Letter From Jesse Stoner, Helena, Montana
To John Lee Stoner, Green Springs, Ohio
August 18, 1895
Transcribed by Stephen J. Hartzell

Jesse tells of a recent outing to Idaho, as well as to Butte, Montana. He seems very concerned about the Aunties plan to sell their house, as it would leave Lee & Ida as the last of the relatives in the area. Uncle Ezra is in Denver as well.
It also becomes clear that Ethel is just recovering from a severe sickness.

(On Sands Brothers Dry Goods stationary)

Helena, Mont.
Aug 18 1895

My Dear Lee

Your good long letter just at hand, as it was some time since I had heard from you, was glad to get it and all the news.

Just came back Saturday from a ten days outing, went up to lake Pend O'hill Idaho about 280 miles from Helena. The beach is very fine white sand, very delightful to bathe and quite good fishing. Had a friend up there who wanted me to come down for some time. I think I rather overdid it though perhaps was in the water too much as I do not feel well as I should. Caught cold I presume and will be all the better for the sun when I am myself again. Guil Warren from Butte has a fine summer house just across about like (illegible) & Put-In-Bay. He had quite a number of young ladies there from Butte & Hellena and altogether I had a good time.

Am glad to hear Uncle Ezra is doing so well, but can not think what he will do at Denver, what business is Helen's husband in?

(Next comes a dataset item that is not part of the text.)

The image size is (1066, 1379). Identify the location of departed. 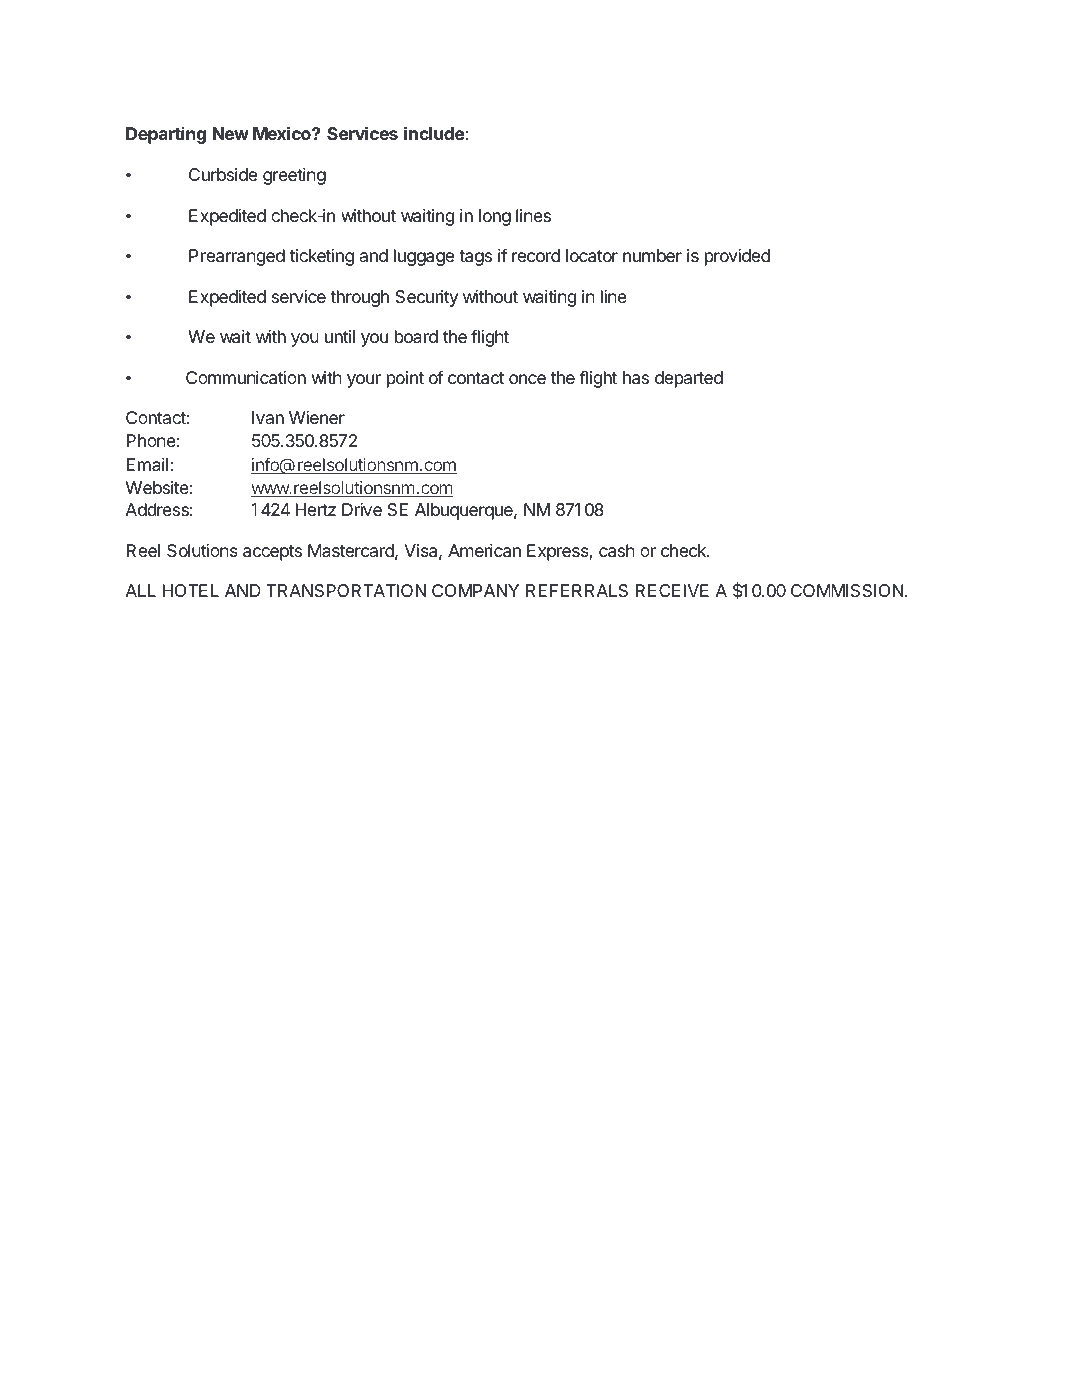
(689, 379).
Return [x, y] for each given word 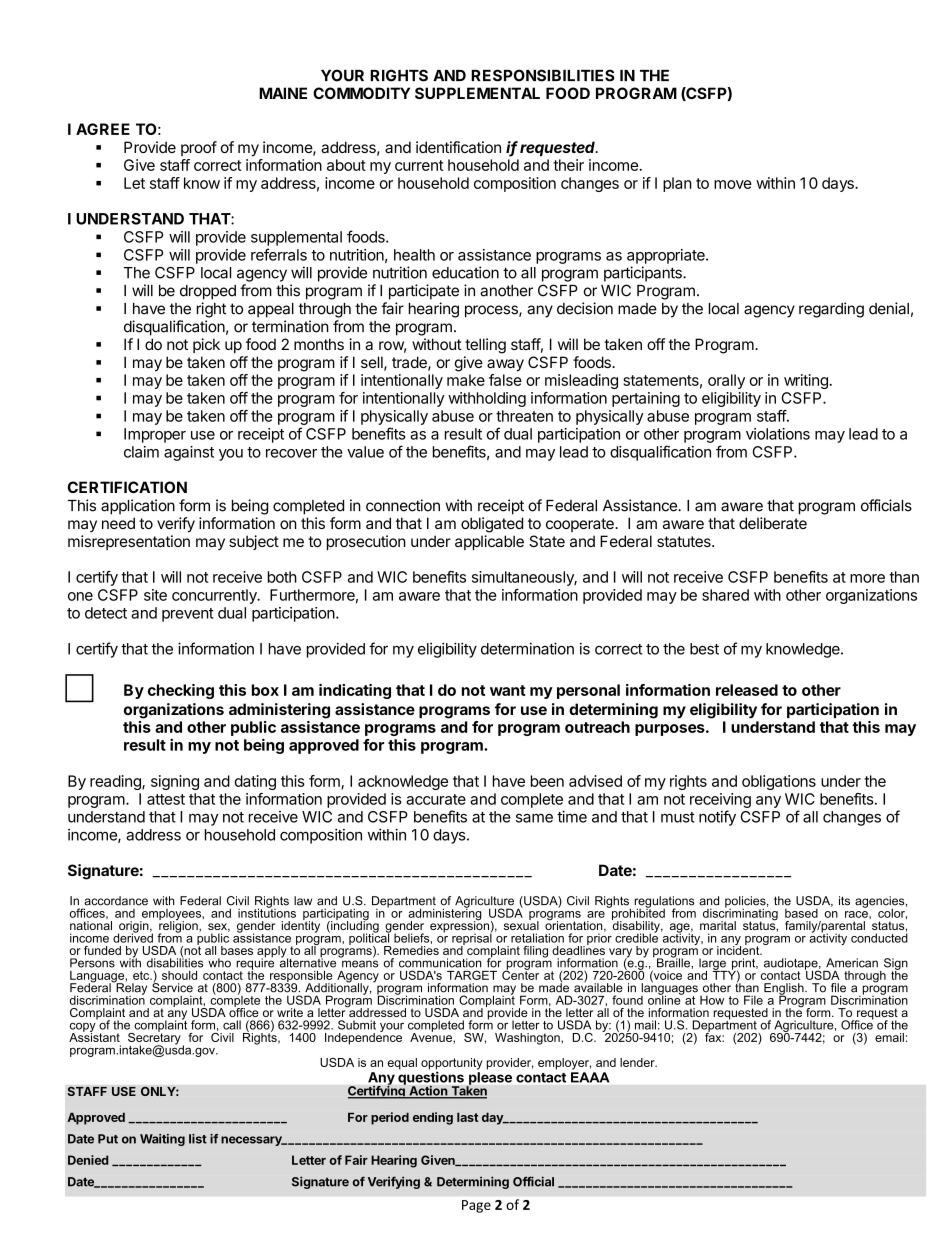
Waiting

I dislike to have the Aunties sell the house because it leaves you all alone there, but on the other hand they say it is quite run down and will take several hundred $ to fix up, and that added to the price and put at interest will go a great way to keep them. If I could only sell out some of my real estate & could find some business there I sometimes think I would almost like to come back and live with them provided they do not sell. Was grateful to know that Ethel was so much better, Aunties wrote a week ago she was nearly well and Aunt C said she had been to Sunday dinner, and enjoyed it very much. Seems to like both of the girls very much indeed. I am glad they liked their dresses. I suppose (illegible) would have been better, but I just thought the silk might please them. What do you think of Aunties selling and the price?

With love to the girls & Ida am your affectionate bro

By the way, Sallie has only written me once in three months. I think she did not realize how sick Ethel was and perhaps the Dr. said there was no danger. You must remember she is massed up in business and very very busy.